BEGIN DATA SUPPLIED

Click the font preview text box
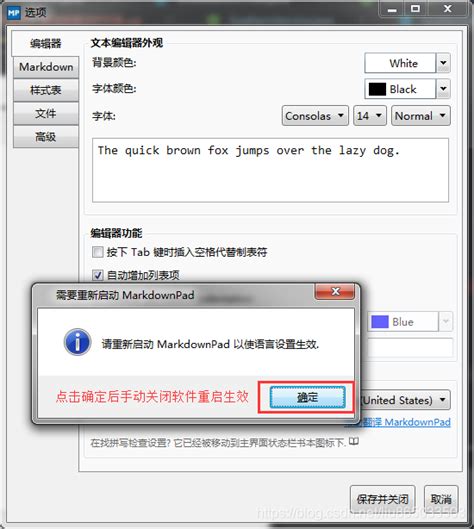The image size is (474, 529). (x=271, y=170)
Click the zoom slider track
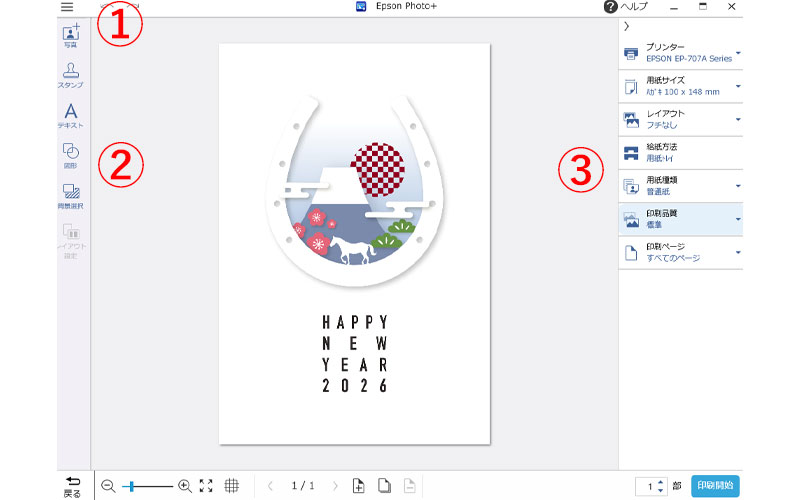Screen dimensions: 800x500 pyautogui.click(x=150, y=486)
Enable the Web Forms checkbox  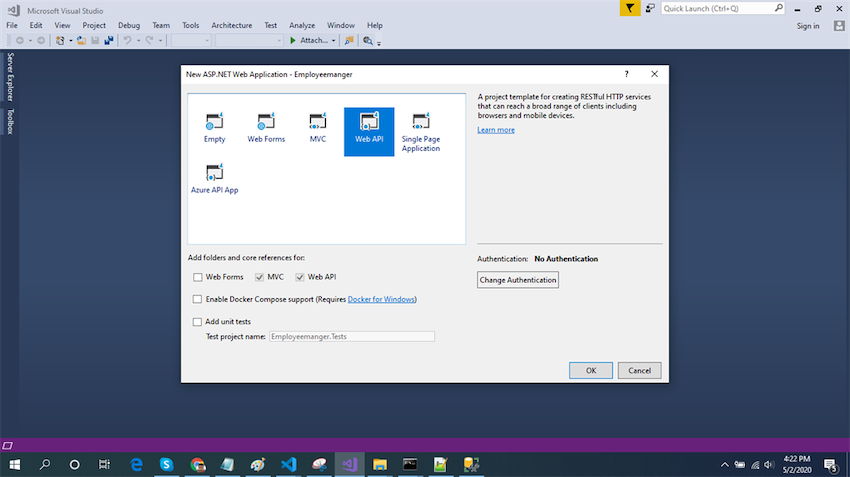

END DATA SUPPLIED
BEGIN DATA SUPPLIED

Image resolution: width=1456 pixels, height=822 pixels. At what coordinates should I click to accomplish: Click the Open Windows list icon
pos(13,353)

END DATA SUPPLIED

▶ WHAT THE EXERCISE ASKS:
Give again the stretch of the entries above that begins at the line with "Click the zoom slider track" and ends at the line with "Enable the Web Forms checkbox", word for word, with no pictures.

▶ TASK RESPONSE:
Click the zoom slider track
Screen dimensions: 800x500 pyautogui.click(x=150, y=486)
Enable the Web Forms checkbox  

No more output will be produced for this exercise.